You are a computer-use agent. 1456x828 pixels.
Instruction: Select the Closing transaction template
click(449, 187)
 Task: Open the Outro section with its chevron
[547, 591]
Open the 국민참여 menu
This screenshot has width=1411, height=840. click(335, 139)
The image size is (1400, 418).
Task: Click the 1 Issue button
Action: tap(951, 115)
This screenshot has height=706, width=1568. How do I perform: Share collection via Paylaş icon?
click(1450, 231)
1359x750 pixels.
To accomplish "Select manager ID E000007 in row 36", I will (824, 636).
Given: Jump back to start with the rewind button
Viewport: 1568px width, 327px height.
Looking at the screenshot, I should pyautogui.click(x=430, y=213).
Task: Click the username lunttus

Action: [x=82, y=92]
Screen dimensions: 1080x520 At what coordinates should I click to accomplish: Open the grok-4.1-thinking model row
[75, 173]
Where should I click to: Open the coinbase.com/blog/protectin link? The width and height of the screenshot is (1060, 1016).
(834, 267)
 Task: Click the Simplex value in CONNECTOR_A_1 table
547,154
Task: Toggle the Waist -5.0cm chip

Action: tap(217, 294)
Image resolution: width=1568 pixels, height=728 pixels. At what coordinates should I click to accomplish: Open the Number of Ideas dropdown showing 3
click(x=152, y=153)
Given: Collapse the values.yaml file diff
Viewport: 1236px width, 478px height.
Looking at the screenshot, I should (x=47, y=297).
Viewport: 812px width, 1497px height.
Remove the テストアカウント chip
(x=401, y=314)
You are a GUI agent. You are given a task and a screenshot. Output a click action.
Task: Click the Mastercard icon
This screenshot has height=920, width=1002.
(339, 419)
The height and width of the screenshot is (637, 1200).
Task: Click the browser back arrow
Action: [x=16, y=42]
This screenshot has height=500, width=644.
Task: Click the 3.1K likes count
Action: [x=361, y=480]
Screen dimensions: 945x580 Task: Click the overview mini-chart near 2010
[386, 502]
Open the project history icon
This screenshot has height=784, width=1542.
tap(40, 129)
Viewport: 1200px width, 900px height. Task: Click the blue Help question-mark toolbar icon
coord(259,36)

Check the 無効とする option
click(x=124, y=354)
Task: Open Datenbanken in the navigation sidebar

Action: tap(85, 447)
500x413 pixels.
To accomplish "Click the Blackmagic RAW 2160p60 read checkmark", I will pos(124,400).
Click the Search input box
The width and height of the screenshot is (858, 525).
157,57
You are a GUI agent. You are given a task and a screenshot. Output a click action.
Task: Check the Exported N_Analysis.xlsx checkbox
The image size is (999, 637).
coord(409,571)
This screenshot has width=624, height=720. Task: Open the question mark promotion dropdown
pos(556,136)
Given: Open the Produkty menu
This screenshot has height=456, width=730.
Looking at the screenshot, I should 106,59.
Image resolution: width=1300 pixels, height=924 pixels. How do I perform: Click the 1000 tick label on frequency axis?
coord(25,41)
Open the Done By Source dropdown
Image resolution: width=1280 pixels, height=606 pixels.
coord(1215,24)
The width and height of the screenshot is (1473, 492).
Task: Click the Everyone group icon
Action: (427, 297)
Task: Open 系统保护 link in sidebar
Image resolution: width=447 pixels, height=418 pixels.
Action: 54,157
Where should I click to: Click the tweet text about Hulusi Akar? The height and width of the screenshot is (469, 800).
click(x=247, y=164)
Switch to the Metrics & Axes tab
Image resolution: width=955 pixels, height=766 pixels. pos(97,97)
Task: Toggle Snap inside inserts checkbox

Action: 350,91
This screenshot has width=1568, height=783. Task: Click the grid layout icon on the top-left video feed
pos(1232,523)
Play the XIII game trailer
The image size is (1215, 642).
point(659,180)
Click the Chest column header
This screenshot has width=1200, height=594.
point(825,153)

**INSTRUCTIONS TO FOLLOW**
Could you return the complete listing, word for word?

**EXPECTED OUTPUT**
You are a computer-use agent. 1456x828 pixels.
Instruction: Select the Closing transaction template
click(449, 187)
 Task: Open the Outro section with its chevron
[547, 591]
Open the 국민참여 menu
This screenshot has width=1411, height=840. click(335, 139)
The image size is (1400, 418).
Task: Click the 1 Issue button
Action: tap(951, 115)
This screenshot has height=706, width=1568. How do I perform: Share collection via Paylaş icon?
click(1450, 231)
1359x750 pixels.
To accomplish "Select manager ID E000007 in row 36", I will (824, 636).
Given: Jump back to start with the rewind button
Viewport: 1568px width, 327px height.
Looking at the screenshot, I should pyautogui.click(x=430, y=213).
Task: Click the username lunttus

Action: [x=82, y=92]
Screen dimensions: 1080x520 At what coordinates should I click to accomplish: Open the grok-4.1-thinking model row
[75, 173]
Where should I click to: Open the coinbase.com/blog/protectin link? The width and height of the screenshot is (1060, 1016).
(834, 267)
 Task: Click the Simplex value in CONNECTOR_A_1 table
547,154
Task: Toggle the Waist -5.0cm chip

Action: tap(217, 294)
Image resolution: width=1568 pixels, height=728 pixels. At what coordinates should I click to accomplish: Open the Number of Ideas dropdown showing 3
click(x=152, y=153)
Given: Collapse the values.yaml file diff
Viewport: 1236px width, 478px height.
Looking at the screenshot, I should (x=47, y=297).
Viewport: 812px width, 1497px height.
Remove the テストアカウント chip
(x=401, y=314)
You are a GUI agent. You are given a task and a screenshot. Output a click action.
Task: Click the Mastercard icon
This screenshot has height=920, width=1002.
(339, 419)
The height and width of the screenshot is (637, 1200).
Task: Click the browser back arrow
Action: [x=16, y=42]
This screenshot has height=500, width=644.
Task: Click the 3.1K likes count
Action: [x=361, y=480]
Screen dimensions: 945x580 Task: Click the overview mini-chart near 2010
[386, 502]
Open the project history icon
This screenshot has height=784, width=1542.
tap(40, 129)
Viewport: 1200px width, 900px height. Task: Click the blue Help question-mark toolbar icon
coord(259,36)

Check the 無効とする option
click(x=124, y=354)
Task: Open Datenbanken in the navigation sidebar

Action: tap(85, 447)
500x413 pixels.
To accomplish "Click the Blackmagic RAW 2160p60 read checkmark", I will pos(124,400).
Click the Search input box
The width and height of the screenshot is (858, 525).
157,57
You are a GUI agent. You are given a task and a screenshot. Output a click action.
Task: Check the Exported N_Analysis.xlsx checkbox
The image size is (999, 637).
coord(409,571)
This screenshot has width=624, height=720. Task: Open the question mark promotion dropdown
pos(556,136)
Given: Open the Produkty menu
This screenshot has height=456, width=730.
Looking at the screenshot, I should 106,59.
Image resolution: width=1300 pixels, height=924 pixels. How do I perform: Click the 1000 tick label on frequency axis?
coord(25,41)
Open the Done By Source dropdown
Image resolution: width=1280 pixels, height=606 pixels.
coord(1215,24)
The width and height of the screenshot is (1473, 492).
Task: Click the Everyone group icon
Action: (427, 297)
Task: Open 系统保护 link in sidebar
Image resolution: width=447 pixels, height=418 pixels.
Action: 54,157
Where should I click to: Click the tweet text about Hulusi Akar? The height and width of the screenshot is (469, 800).
click(x=247, y=164)
Switch to the Metrics & Axes tab
Image resolution: width=955 pixels, height=766 pixels. pos(97,97)
Task: Toggle Snap inside inserts checkbox

Action: 350,91
This screenshot has width=1568, height=783. Task: Click the grid layout icon on the top-left video feed
pos(1232,523)
Play the XIII game trailer
The image size is (1215, 642).
point(659,180)
Click the Chest column header
This screenshot has width=1200, height=594.
point(825,153)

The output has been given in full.